It's early morning, late September. I stride across Meidan-e Shah Square (the massive Royal Square) in old town Esfahan (or Isfahan), Iran. I am struck by the soft morning sunlight ricocheting off the palace, mosques, madrasa, caravansarai, and entrance to the Imperial bazaar — all treasures created by architectural and artistic activities carried out from the 8th through the 20th centuries. A few tourists and clerics stroll alongside the sprouting fountains at this time of day, distinguishing themselves from the more boisterous evening crowds that circle the complex at sunset. The horse-propelled carriages that normally give wheels to visitors who want them are being washed and the horses are being fed.

The holy Shia festivals of Muharram are kicking in. Mullahs with religious enthusiasm for Islamic fundamentalism erect modest tents and benches in a quest to entice or ensnare the infidel. But these are extraordinarily friendly encounters, mind you. This is not the Islam of the battlefield, by any stretch. Yet on the same field are reminders of the political exigencies that instruct modern Islam in the mid-world. Isfahan’s main square truly is a metaphor — the place called The Image of the World.

The Shah Mosque

Not so modest are the mosques that anchor the grand square in this city. Besides the Lotfollah mosque, which we already visited, is the even more extravagantly decorated Royal Mosque, its courtyard, the Winter Mosque (east wing of the Royal Mosque) and the school or Madrasa. Not surprisingly, given its long history of restoration, the large domed building, tucked behind the towering iwans (or gateways), is currently under renovation and parts are off-limits to the public.

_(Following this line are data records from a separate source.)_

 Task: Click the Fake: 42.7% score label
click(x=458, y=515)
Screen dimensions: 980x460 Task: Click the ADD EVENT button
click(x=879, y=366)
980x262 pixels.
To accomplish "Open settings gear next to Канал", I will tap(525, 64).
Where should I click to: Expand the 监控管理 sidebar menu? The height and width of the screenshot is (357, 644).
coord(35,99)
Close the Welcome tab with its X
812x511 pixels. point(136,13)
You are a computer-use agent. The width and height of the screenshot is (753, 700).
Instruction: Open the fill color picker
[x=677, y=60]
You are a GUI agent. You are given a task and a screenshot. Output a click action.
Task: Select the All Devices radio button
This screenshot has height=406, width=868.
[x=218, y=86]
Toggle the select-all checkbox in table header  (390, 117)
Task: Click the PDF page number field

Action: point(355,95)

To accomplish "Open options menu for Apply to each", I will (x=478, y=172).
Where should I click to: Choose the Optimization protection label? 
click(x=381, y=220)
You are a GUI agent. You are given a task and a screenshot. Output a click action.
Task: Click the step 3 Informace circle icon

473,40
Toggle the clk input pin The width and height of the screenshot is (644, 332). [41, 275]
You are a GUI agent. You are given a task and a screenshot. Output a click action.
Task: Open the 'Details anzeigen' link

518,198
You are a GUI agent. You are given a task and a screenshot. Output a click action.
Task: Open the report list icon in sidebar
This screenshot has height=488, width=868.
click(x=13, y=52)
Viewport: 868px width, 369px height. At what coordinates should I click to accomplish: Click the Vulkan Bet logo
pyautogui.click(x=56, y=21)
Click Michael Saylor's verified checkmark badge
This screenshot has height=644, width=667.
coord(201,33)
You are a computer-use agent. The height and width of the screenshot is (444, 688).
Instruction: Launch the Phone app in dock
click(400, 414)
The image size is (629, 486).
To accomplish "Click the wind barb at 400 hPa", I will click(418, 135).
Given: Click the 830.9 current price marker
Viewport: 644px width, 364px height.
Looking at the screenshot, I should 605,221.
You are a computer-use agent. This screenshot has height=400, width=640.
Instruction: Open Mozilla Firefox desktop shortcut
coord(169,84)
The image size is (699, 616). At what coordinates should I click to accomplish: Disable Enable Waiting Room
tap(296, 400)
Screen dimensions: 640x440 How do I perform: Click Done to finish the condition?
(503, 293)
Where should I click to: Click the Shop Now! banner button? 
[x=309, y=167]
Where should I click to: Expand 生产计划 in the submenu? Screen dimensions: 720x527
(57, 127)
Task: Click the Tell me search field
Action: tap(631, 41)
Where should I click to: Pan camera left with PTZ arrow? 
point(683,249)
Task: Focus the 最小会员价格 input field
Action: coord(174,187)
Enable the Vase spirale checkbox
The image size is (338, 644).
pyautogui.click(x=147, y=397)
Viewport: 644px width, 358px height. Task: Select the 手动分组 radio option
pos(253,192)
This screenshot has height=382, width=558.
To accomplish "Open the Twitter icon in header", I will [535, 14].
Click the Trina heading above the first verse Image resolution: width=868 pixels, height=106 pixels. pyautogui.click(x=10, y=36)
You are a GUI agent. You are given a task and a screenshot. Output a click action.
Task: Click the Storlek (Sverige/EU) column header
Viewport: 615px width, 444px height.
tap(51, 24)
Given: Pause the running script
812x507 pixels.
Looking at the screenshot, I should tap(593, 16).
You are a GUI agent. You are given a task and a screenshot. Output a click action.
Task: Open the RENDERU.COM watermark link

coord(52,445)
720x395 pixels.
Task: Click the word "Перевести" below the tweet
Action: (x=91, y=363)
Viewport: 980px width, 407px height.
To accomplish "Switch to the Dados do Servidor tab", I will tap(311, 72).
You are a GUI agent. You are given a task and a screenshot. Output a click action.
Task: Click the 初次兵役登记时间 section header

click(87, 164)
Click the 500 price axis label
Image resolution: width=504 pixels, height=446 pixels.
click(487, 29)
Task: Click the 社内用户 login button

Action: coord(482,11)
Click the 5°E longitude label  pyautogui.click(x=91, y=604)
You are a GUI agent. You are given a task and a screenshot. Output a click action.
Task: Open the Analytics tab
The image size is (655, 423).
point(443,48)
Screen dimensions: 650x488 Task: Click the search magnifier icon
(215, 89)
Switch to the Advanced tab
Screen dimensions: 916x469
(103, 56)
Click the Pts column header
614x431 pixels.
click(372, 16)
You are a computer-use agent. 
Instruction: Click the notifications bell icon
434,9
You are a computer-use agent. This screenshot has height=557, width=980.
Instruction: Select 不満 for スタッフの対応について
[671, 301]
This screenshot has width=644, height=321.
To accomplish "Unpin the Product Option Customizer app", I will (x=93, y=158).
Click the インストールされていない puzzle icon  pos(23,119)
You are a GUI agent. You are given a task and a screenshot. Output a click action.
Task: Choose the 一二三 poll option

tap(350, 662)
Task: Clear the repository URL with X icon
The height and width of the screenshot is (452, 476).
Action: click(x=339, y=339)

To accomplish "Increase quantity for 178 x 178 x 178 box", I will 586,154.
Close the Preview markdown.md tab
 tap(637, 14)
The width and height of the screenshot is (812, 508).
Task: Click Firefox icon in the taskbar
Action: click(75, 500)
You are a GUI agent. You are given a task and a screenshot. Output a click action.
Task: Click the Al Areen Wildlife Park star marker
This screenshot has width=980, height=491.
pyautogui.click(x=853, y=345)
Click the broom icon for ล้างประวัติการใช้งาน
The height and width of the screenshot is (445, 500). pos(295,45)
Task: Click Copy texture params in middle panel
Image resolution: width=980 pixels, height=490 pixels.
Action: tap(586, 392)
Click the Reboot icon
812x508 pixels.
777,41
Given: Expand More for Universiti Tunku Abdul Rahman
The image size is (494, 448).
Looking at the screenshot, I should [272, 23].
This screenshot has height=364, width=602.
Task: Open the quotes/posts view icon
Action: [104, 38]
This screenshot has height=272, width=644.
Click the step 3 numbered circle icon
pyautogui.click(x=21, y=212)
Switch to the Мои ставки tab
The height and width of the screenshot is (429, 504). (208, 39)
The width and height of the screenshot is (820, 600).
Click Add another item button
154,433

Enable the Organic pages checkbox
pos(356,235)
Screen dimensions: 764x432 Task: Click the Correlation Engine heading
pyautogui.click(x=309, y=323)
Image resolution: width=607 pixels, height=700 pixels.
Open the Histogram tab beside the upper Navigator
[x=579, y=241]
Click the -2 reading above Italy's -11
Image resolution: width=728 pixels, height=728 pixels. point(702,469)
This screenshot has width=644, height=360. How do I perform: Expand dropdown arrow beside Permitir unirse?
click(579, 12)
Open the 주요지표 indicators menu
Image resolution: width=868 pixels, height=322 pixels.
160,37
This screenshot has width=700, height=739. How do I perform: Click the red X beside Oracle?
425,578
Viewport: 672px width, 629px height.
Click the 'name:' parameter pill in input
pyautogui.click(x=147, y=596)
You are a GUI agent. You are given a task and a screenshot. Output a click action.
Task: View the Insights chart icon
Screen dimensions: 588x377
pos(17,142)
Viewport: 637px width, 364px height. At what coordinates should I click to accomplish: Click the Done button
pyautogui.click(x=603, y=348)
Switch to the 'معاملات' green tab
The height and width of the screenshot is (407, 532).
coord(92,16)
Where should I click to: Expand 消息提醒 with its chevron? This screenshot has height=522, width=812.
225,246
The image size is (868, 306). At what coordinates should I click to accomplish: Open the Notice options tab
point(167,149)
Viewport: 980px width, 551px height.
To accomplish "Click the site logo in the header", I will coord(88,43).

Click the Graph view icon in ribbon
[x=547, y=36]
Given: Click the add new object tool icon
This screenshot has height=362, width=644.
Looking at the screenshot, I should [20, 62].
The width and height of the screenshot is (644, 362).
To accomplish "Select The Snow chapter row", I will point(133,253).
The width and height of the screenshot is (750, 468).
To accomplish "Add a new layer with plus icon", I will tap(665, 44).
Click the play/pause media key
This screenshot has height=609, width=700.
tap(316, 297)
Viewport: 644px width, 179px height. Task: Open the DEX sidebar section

And in fact, the square, or Maidān, was built by Shah Abbas intentionally apparently to literally concentrate the powers of the clergy, represented by the Masjed-e Shah mosque, of the merchants, represented by the Imperial bazaar, and of the majesty of the Shah himself, residing in the Ali Qapu Palace. The crown jewel in this project was the Royal Mosque complex, the Masjed i Shah, which would replace the much older Jameh Mosque in conducting the Friday prayers. It’s an unfinished project, for sure.

There definitely is something profoundly sacred, and profane also, about this place; suggesting to me that Esfahan is among a few locations on this earth that is a kind of beacon of creativity and sensibility that is broadcasting outward to a larger purpose. A UNESCO world heritage site designation attests to my own private experience.

Facade decor in preparation for the culmination of Muharram on the Tenth Day -- at Ashura

The main fluted Iwan is classic Persian in the era of Islam

Anyone who looks on these buildings cannot help but be both humbled while driven to think larger thoughts.

"The sky is not the limit; your mind is." That declaration was made by America's legendary actress, Marilyn Monroe

The mosque’s core structure dates primarily from the 11th century when the Seljuk Turks established Isfahan as their capital. Additions and alterations were made during the rules of Il-Khanid, Timurid, Safavid, and Qajar dynasties. The simplistic earth-colored exteriors leading to the gateway almost don't prepare the visitor for the complexity of the mosque's internal decor. Cupola or dome soffits (the undersides) are a blast of varied geometric designs and often include an oculus, a circular opening to the sky. Ribbed vaults funnel streams of lighting from the ever moving march of the sun across the sky, creating a mesmerizing, very hypnotic introduction to the tunnel of heaven.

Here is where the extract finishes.